Short problem:
Update these lines so that each "screenshot" becomes "screen capture", with nothing else changed.

Records to use:
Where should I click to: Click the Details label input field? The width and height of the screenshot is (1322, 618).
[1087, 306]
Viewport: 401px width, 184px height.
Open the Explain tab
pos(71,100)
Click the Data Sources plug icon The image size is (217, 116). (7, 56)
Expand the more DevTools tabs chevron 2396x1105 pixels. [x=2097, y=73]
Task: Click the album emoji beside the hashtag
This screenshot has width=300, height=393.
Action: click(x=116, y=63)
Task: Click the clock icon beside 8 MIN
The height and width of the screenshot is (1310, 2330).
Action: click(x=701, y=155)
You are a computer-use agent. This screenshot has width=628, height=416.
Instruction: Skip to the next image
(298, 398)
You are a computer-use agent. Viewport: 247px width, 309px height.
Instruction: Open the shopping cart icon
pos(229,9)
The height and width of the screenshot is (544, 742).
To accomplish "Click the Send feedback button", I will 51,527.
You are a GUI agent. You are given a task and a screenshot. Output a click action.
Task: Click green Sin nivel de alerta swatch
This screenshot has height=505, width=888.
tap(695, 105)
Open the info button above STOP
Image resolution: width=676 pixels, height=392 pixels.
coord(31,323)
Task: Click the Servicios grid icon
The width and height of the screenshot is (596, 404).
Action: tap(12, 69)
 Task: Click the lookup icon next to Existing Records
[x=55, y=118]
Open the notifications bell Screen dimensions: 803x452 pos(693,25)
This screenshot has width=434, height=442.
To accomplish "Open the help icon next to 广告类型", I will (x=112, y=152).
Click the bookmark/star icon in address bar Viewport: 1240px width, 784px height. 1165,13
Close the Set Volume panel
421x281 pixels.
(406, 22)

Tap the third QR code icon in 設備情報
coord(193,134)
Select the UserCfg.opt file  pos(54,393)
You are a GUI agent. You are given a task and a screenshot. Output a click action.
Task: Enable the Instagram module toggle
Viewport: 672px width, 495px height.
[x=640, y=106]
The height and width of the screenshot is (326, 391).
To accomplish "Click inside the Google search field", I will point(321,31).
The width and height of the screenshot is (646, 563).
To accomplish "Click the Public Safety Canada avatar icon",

Task solution:
Where should I click to: Click the Details label input field? The width and height of the screen capture is (1322, 618).
[1087, 306]
Viewport: 401px width, 184px height.
Open the Explain tab
pos(71,100)
Click the Data Sources plug icon The image size is (217, 116). (7, 56)
Expand the more DevTools tabs chevron 2396x1105 pixels. [x=2097, y=73]
Task: Click the album emoji beside the hashtag
This screen capture has width=300, height=393.
Action: click(x=116, y=63)
Task: Click the clock icon beside 8 MIN
The height and width of the screen capture is (1310, 2330).
Action: click(x=701, y=155)
You are a computer-use agent. This screen capture has width=628, height=416.
Instruction: Skip to the next image
(298, 398)
You are a computer-use agent. Viewport: 247px width, 309px height.
Instruction: Open the shopping cart icon
pos(229,9)
The height and width of the screen capture is (544, 742).
To accomplish "Click the Send feedback button", I will 51,527.
You are a GUI agent. You are given a task and a screen capture. Output a click action.
Task: Click green Sin nivel de alerta swatch
This screen capture has height=505, width=888.
tap(695, 105)
Open the info button above STOP
Image resolution: width=676 pixels, height=392 pixels.
coord(31,323)
Task: Click the Servicios grid icon
The width and height of the screen capture is (596, 404).
Action: tap(12, 69)
 Task: Click the lookup icon next to Existing Records
[x=55, y=118]
Open the notifications bell Screen dimensions: 803x452 pos(693,25)
This screen capture has width=434, height=442.
To accomplish "Open the help icon next to 广告类型", I will (x=112, y=152).
Click the bookmark/star icon in address bar Viewport: 1240px width, 784px height. 1165,13
Close the Set Volume panel
421x281 pixels.
(406, 22)

Tap the third QR code icon in 設備情報
coord(193,134)
Select the UserCfg.opt file  pos(54,393)
You are a GUI agent. You are given a task and a screen capture. Output a click action.
Task: Enable the Instagram module toggle
Viewport: 672px width, 495px height.
[x=640, y=106]
The height and width of the screen capture is (326, 391).
To accomplish "Click inside the Google search field", I will point(321,31).
The width and height of the screen capture is (646, 563).
To accomplish "Click the Public Safety Canada avatar icon",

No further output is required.